» **Work required**: Your answer must be the full set of entries, reproduced exactly.

» **Records for this exercise**:
+-------+
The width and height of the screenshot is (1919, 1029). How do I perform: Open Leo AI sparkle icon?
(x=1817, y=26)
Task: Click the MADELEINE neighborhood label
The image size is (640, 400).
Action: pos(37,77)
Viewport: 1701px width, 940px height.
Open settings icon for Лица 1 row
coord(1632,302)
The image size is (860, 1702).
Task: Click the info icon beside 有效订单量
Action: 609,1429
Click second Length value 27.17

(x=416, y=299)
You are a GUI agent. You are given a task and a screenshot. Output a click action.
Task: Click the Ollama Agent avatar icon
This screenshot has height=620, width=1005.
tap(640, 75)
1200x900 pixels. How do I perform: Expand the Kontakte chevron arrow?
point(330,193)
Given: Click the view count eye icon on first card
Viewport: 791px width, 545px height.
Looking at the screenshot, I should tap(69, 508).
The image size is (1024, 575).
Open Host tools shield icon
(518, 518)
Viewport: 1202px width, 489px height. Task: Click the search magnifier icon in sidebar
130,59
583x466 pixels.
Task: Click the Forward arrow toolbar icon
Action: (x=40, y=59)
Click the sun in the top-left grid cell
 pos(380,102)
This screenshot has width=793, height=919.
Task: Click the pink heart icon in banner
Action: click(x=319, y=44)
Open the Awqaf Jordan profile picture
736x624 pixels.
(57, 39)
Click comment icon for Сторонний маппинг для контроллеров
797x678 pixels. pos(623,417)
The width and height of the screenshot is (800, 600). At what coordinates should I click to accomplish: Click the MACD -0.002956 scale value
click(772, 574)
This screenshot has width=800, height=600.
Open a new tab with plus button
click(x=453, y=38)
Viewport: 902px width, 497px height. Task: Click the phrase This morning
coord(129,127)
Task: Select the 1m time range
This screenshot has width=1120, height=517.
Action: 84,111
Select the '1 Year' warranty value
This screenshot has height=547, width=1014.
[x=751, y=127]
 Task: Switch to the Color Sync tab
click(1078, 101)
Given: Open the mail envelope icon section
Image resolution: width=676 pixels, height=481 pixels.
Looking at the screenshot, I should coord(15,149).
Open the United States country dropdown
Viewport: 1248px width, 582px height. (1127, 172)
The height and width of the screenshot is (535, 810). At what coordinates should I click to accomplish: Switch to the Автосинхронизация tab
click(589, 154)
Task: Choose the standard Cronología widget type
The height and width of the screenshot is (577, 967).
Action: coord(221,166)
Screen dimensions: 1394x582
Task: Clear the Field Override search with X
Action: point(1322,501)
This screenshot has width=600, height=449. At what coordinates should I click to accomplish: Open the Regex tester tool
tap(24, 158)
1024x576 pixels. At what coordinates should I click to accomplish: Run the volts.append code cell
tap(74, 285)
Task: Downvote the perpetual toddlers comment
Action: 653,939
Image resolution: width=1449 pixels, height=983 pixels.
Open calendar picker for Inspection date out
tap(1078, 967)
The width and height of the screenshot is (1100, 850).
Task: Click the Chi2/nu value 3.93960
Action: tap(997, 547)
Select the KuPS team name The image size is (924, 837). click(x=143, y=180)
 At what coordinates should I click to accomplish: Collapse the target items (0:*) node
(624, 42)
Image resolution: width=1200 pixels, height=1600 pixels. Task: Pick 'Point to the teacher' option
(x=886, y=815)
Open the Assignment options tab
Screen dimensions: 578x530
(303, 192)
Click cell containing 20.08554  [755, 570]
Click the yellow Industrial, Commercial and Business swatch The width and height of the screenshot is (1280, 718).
+-------+
» **Response to the exercise**:
The width and height of the screenshot is (1919, 1029). How do I perform: Open Leo AI sparkle icon?
(x=1817, y=26)
Task: Click the MADELEINE neighborhood label
The image size is (640, 400).
Action: pos(37,77)
Viewport: 1701px width, 940px height.
Open settings icon for Лица 1 row
coord(1632,302)
The image size is (860, 1702).
Task: Click the info icon beside 有效订单量
Action: 609,1429
Click second Length value 27.17

(x=416, y=299)
You are a GUI agent. You are given a task and a screenshot. Output a click action.
Task: Click the Ollama Agent avatar icon
This screenshot has height=620, width=1005.
tap(640, 75)
1200x900 pixels. How do I perform: Expand the Kontakte chevron arrow?
point(330,193)
Given: Click the view count eye icon on first card
Viewport: 791px width, 545px height.
Looking at the screenshot, I should tap(69, 508).
The image size is (1024, 575).
Open Host tools shield icon
(518, 518)
Viewport: 1202px width, 489px height. Task: Click the search magnifier icon in sidebar
130,59
583x466 pixels.
Task: Click the Forward arrow toolbar icon
Action: (x=40, y=59)
Click the sun in the top-left grid cell
 pos(380,102)
This screenshot has width=793, height=919.
Task: Click the pink heart icon in banner
Action: click(x=319, y=44)
Open the Awqaf Jordan profile picture
736x624 pixels.
(57, 39)
Click comment icon for Сторонний маппинг для контроллеров
797x678 pixels. pos(623,417)
The width and height of the screenshot is (800, 600). At what coordinates should I click to accomplish: Click the MACD -0.002956 scale value
click(772, 574)
This screenshot has width=800, height=600.
Open a new tab with plus button
click(x=453, y=38)
Viewport: 902px width, 497px height. Task: Click the phrase This morning
coord(129,127)
Task: Select the 1m time range
This screenshot has width=1120, height=517.
Action: 84,111
Select the '1 Year' warranty value
This screenshot has height=547, width=1014.
[x=751, y=127]
 Task: Switch to the Color Sync tab
click(1078, 101)
Given: Open the mail envelope icon section
Image resolution: width=676 pixels, height=481 pixels.
Looking at the screenshot, I should coord(15,149).
Open the United States country dropdown
Viewport: 1248px width, 582px height. (1127, 172)
The height and width of the screenshot is (535, 810). At what coordinates should I click to accomplish: Switch to the Автосинхронизация tab
click(589, 154)
Task: Choose the standard Cronología widget type
The height and width of the screenshot is (577, 967).
Action: coord(221,166)
Screen dimensions: 1394x582
Task: Clear the Field Override search with X
Action: point(1322,501)
This screenshot has width=600, height=449. At what coordinates should I click to accomplish: Open the Regex tester tool
tap(24, 158)
1024x576 pixels. At what coordinates should I click to accomplish: Run the volts.append code cell
tap(74, 285)
Task: Downvote the perpetual toddlers comment
Action: 653,939
Image resolution: width=1449 pixels, height=983 pixels.
Open calendar picker for Inspection date out
tap(1078, 967)
The width and height of the screenshot is (1100, 850).
Task: Click the Chi2/nu value 3.93960
Action: tap(997, 547)
Select the KuPS team name The image size is (924, 837). click(x=143, y=180)
 At what coordinates should I click to accomplish: Collapse the target items (0:*) node
(624, 42)
Image resolution: width=1200 pixels, height=1600 pixels. Task: Pick 'Point to the teacher' option
(x=886, y=815)
Open the Assignment options tab
Screen dimensions: 578x530
(303, 192)
Click cell containing 20.08554  [755, 570]
Click the yellow Industrial, Commercial and Business swatch The width and height of the screenshot is (1280, 718).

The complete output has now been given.